Die TGA verteidigte ihre Vorgehensweise, indem sie auf die strengen Richtlinien hinwies. „Wir erwarten keine ausgedehnten Verschreibungen von MDMA oder Psilocybin, da die Behandlung auf diejenigen mit bestimmten psychischen Erkrankungen begrenzt ist, die gegen zugelassene Behandlungen resistent sind“, heißt es in einer Meldung vom 3. Juli. „Psychiater werden weiterhin zunächst Behandlungen mit zugelassenen Medikamenten in Erwägung ziehen, die im Australian Register of Therapeutic Goods (ARTG) beinhaltet sind.“ Die Behörde betonte zudem, dass nur dazu autorisierte Psychiater eine solche Behandlung anbieten dürfen.

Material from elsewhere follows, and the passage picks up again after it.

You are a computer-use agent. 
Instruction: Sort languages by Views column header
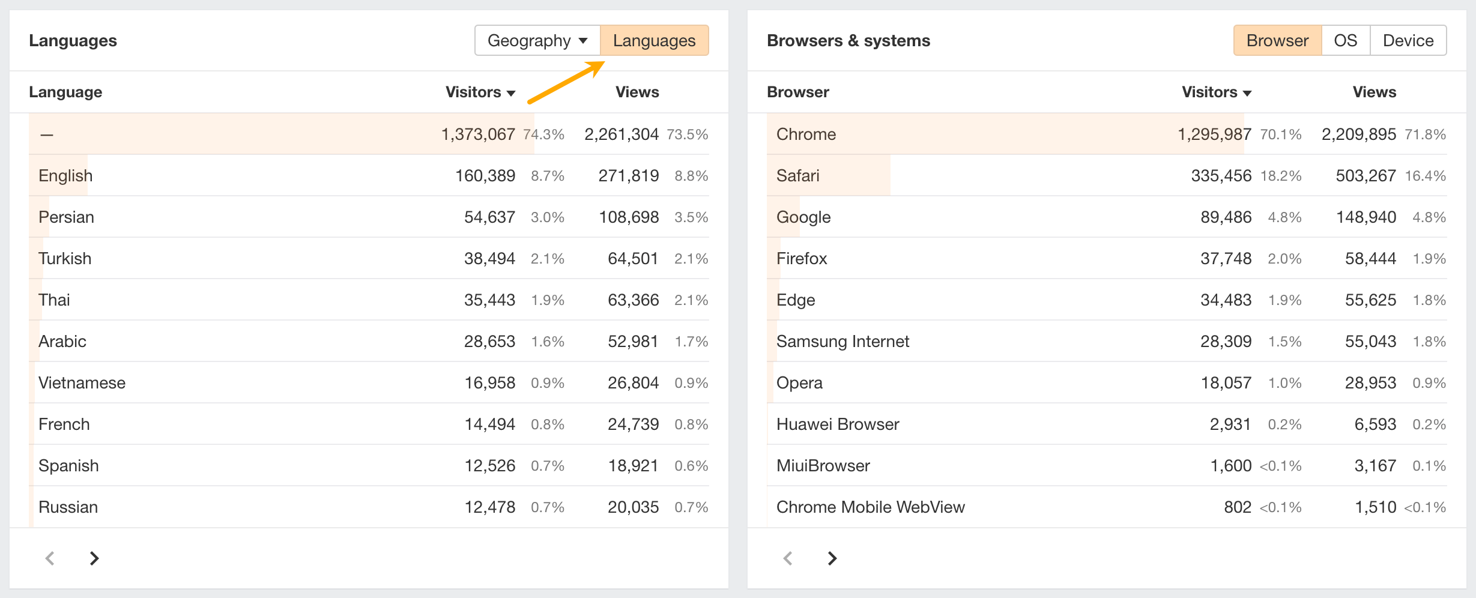[x=637, y=92]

Das könnte wiederum zu logistischen Problemen führen: Woher kommen die autorisierten Psychiater, wer bildet sie aus und wie? Rossell und ihre Kollegen bemängeln, dass es keine klaren Informationen über die Voraussetzungen gibt. Denn selbst ausgebildete Psychotherapeuten kennen sich nicht notwendigerweise mit Psychedelika-Behandlungen aus. Derzeit gebe es nur eine sehr begrenzte Anzahl von qualifizierten Personen in Australien und es brauche Zeit, um entsprechende Programme zu entwickeln und umzusetzen. Interessant dabei: Die MMA bietet selbst ein zertifiziertes Ausbildungsprogramm für psychedelisch-begleitete Therapien an – was die Ärztin Hester Wilson als Zeichen sieht, dass die Lobbyorganisation sozusagen die Aufsicht über die Verwendung von MDMA und Psilocybin an sich ziehen möchte.

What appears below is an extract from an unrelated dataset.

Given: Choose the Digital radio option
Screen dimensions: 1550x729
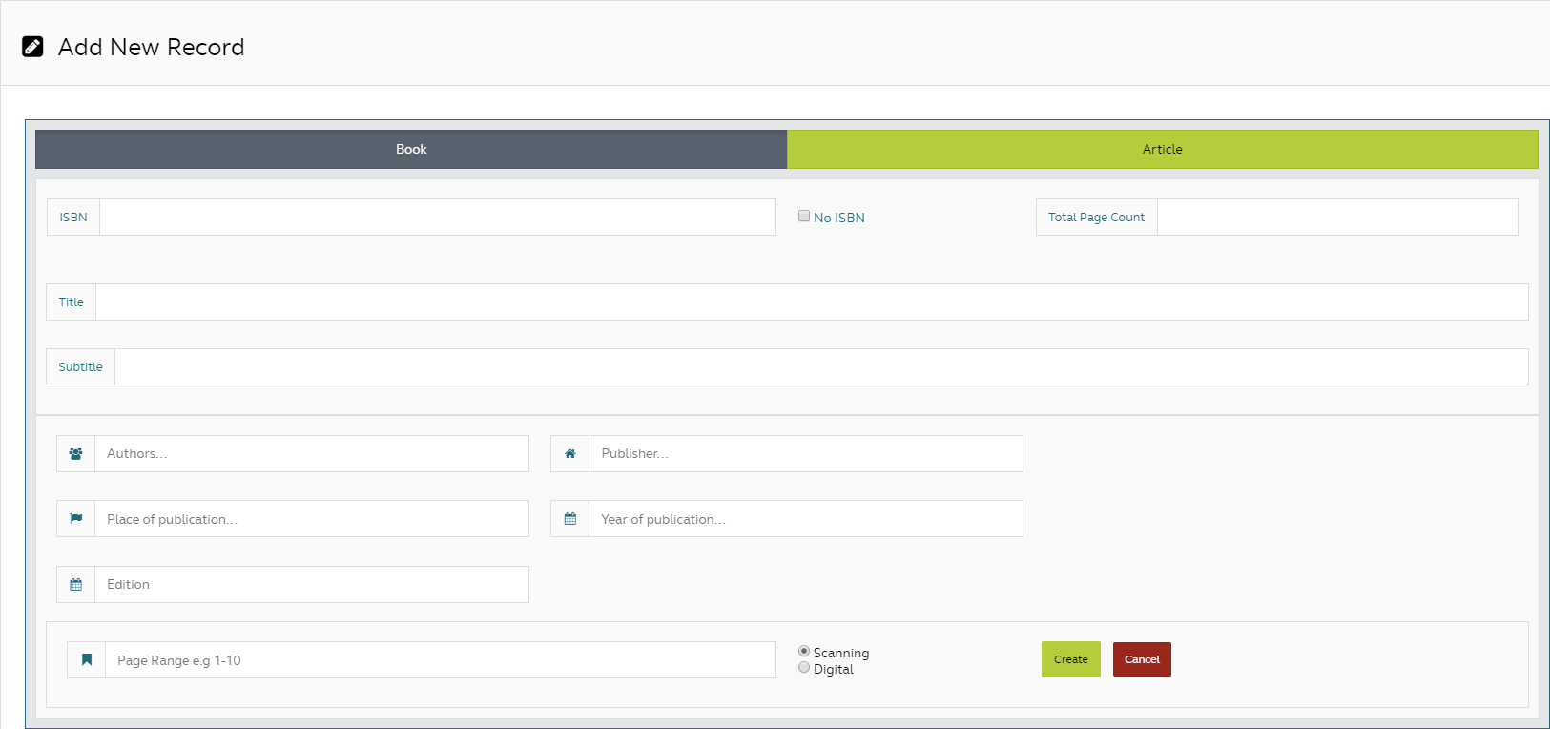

Außerdem: Wenn nur wenige Psychotherapeuten die Behandlungen anbieten, könnte es nicht nur zu zeitlichen Engpässen kommen. „Die Therapie wird so teuer sein, dass nur besonders betuchte Patienten sich diese leisten können“, sagt Gründer. Klinische Studien hingegen seien grundsätzlich jeder Person zugänglich, unabhängig vom sozioökonomischen Status – ein Argument dafür, Psychedelika sehr konservativ zu beurteilen, statt sie so schnell wie möglich zuzulassen. Auch die Medikamente selbst drücken den Preis möglicherweise in die Höhe, denn häufig werden vor allem patentierte Substanzen getestet, die dann entsprechend teuer verkauft werden könnten.
Mit Blick auf die unsichere wissenschaftliche Beweislage berufen sich Befürworter auf die relativ seltenen oder geringen Nebenwirkungen. Diese wurden allerdings in kontrollierten Studien festgestellt, in denen dafür ausgebildete Fachleute die psychedelischen Erlebnisse begleiteten. Kisley, Rossell und andere befürchten, dass manche Patienten ernsthaft zu Schaden kommen könnten, wenn Psychotherapeuten ohne Erfahrungen die Wirkstoffe einsetzen.
Trotz all dieser Bedenken ist die Entscheidung der TGA gefallen. Bleibt abzuwarten, wie sich die Situation entwickelt. Immerhin geben manche Studien Grund zur Hoffnung, dass sie – richtig eingesetzt – tatsächlich Menschen mit PTBS und Depression helfen können. Dass die australischen Entwicklungen sich auf Deutschland oder Europa auswirken werden, hält Gründer für unwahrscheinlich: „Hier gibt es zwar auch erheblichen Druck von Lobbygruppen, aber nach meiner Einschätzung werden hier die Behörden auf der Einhaltung der Regeln der Arzneimittelprüfung beharren.“ Schon, wenn er die hitzigen Diskussionen um die Legalisierung von Cannabis betrachte, sei für ihn kaum vorstellbar, dass die weit wirkmächtigeren Psychedelika kurzfristig einem breiteren Therapeutenkreis zur Verfügung stehen könnten.